The examination included: - Review of the Scenario Rationalization Memorandum - Sample review of 25 alert dispositions (including 5 closed alerts, 5 escalated, 2 SAR filings, and 13 alerts where the ML model had assigned high scores) - Questions about the ML model's training, validation, and governance
The ML governance documentation was the most intensive part of the examination. Examiners reviewed: - Training dataset description and limitations (including the acknowledgment of the small positive class) - Model validation report (conducted by an independent internal model risk team) - Ongoing monitoring protocols (model performance reviewed quarterly) - Fallback procedures (if the ML model is unavailable, the queue defaults to time-based ordering)

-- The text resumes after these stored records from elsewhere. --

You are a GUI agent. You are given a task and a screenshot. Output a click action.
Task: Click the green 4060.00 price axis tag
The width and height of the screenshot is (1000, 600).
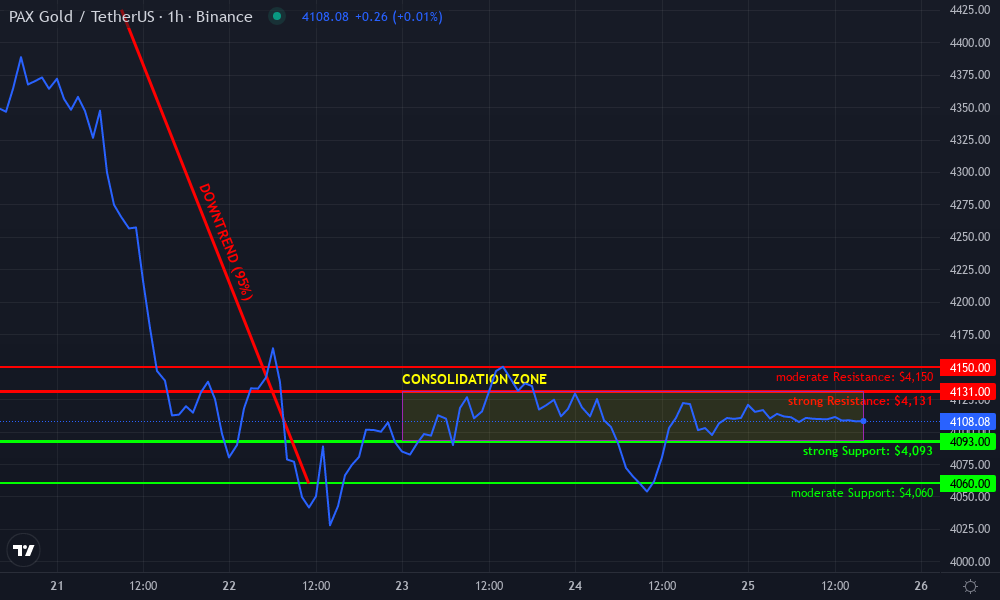click(x=969, y=483)
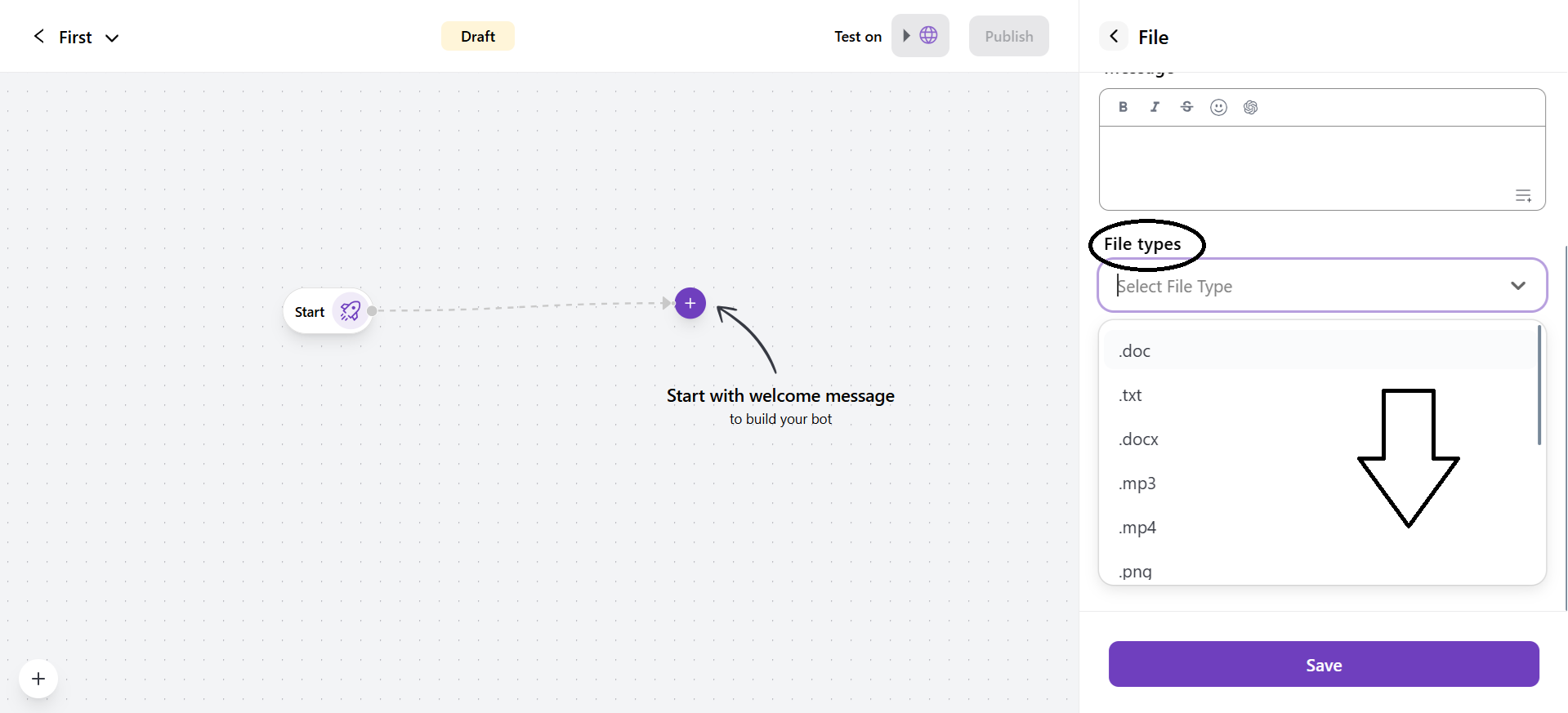Viewport: 1568px width, 713px height.
Task: Click the variables icon in message box
Action: click(1523, 196)
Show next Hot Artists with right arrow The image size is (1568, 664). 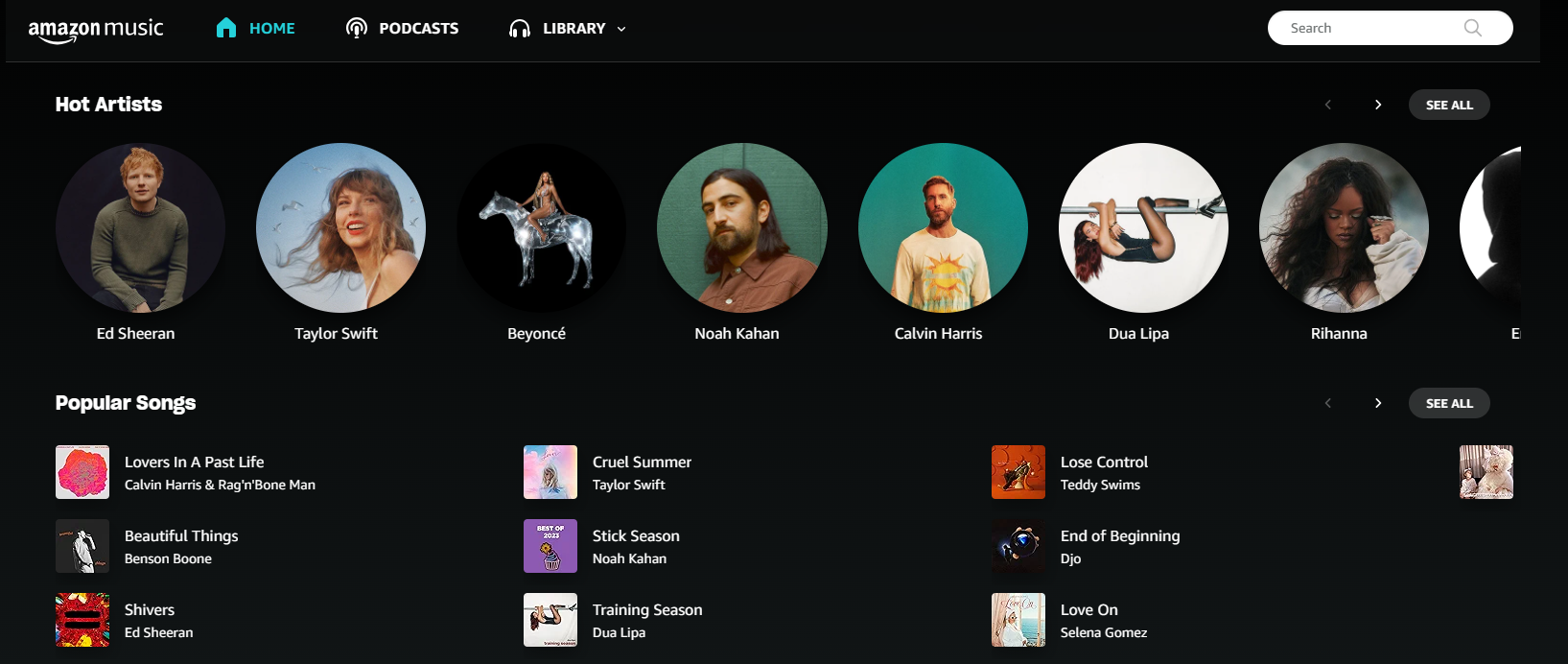point(1378,105)
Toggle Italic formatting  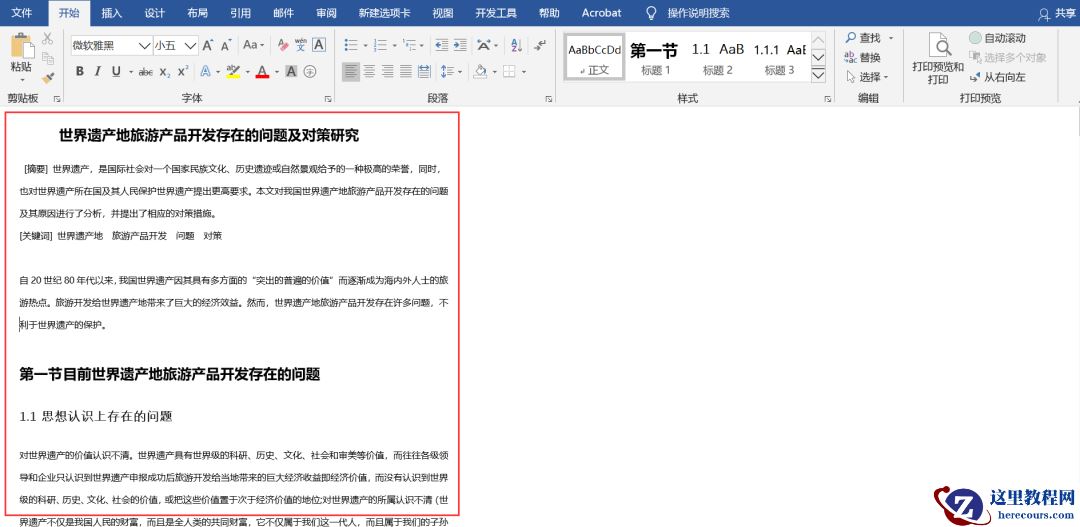pos(97,71)
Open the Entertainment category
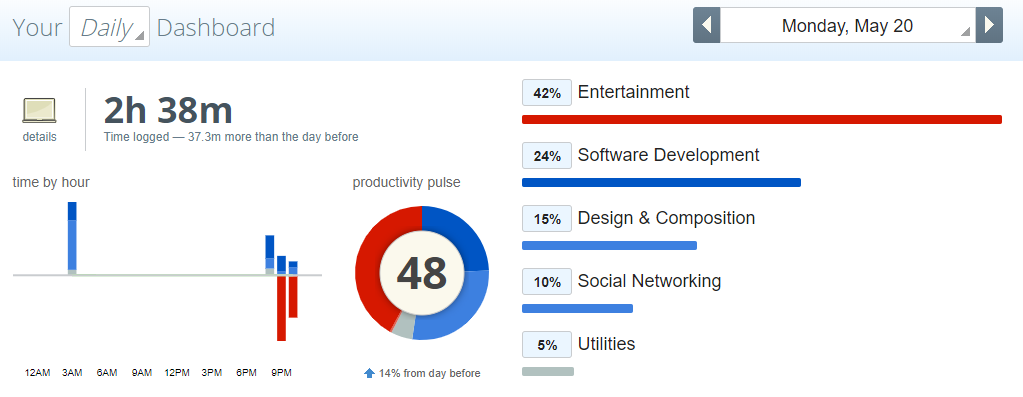 (x=634, y=92)
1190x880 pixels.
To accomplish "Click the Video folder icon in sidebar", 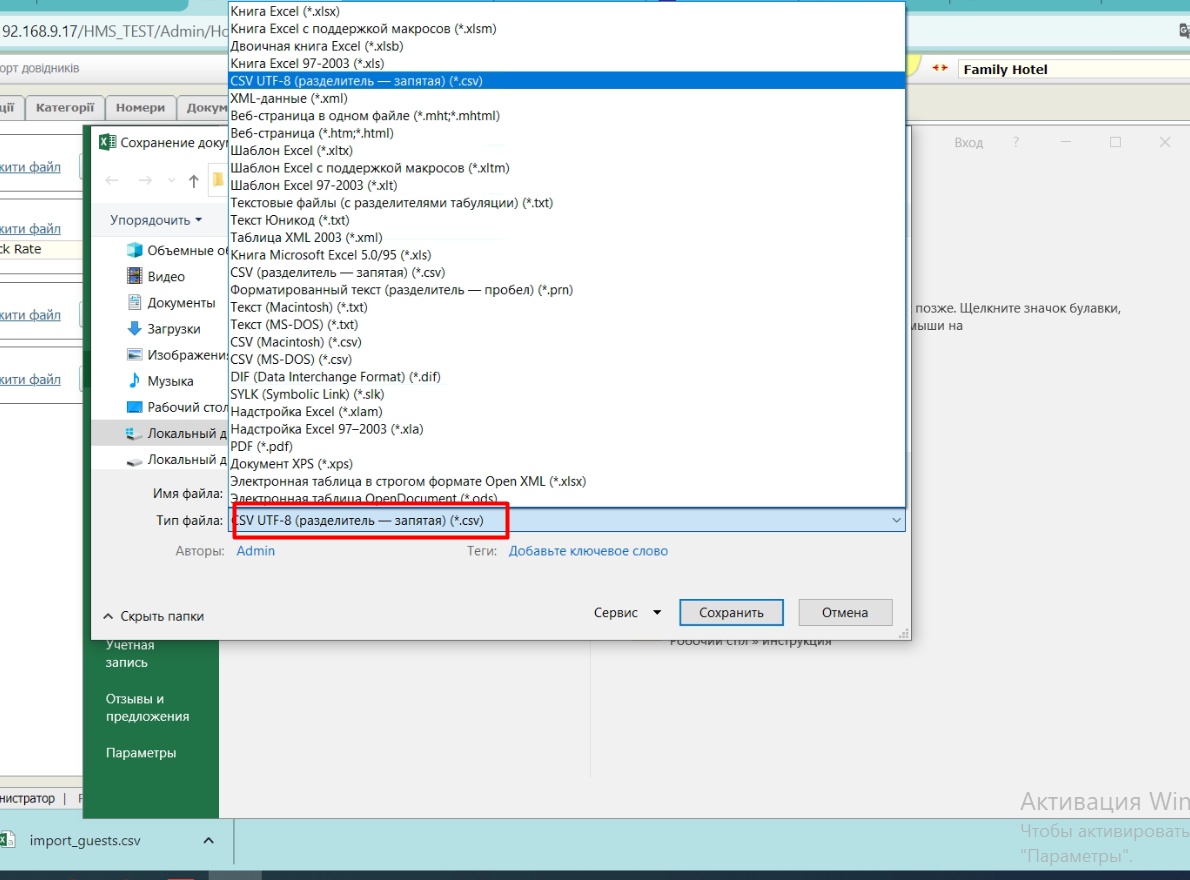I will [134, 276].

The examination concluded with no findings related to the monitoring program. The examiner's written feedback noted the institution's "documented rationale for scenario rationalization" and "appropriate governance framework for the supplemental ML prioritization tool."
Rafael's note in the compliance program file after the examination: "Document everything. The examiner didn't care that we had an ML model. They cared that we knew what it was doing and why."
Discussion Questions
1. Rafael's bulk review protocol for low-risk scenarios required CCO approval and explicit documentation. What are the regulatory risks of this approach? What documentation would reduce those risks?
2. The ML triage model was trained on only 54 confirmed SAR cases — a very small positive class. What specific model validation steps would you implement to assess whether a model trained on such limited data is reliable enough for production use?
3. Rafael's ML model reordered the alert queue but did not auto-close any alerts. If he had instead implemented auto-closure of alerts below a certain ML score threshold (e.g., score < 0.2), what additional governance and documentation would be required?
4. The regulatory examiner focused significantly on ML model governance. Based on the examination described, design a one-page "ML Model Governance Summary" that a compliance officer could maintain in the AML program file to address likely examiner questions.
5. Meridian Capital's program achieved a false positive rate reduction from 96% to 78% — a meaningful improvement but still a very high rate of false positives. What are the diminishing returns in false positive reduction, and at what false positive rate does the investment in additional improvement (additional ML sophistication, additional tuning) stop generating meaningful compliance value?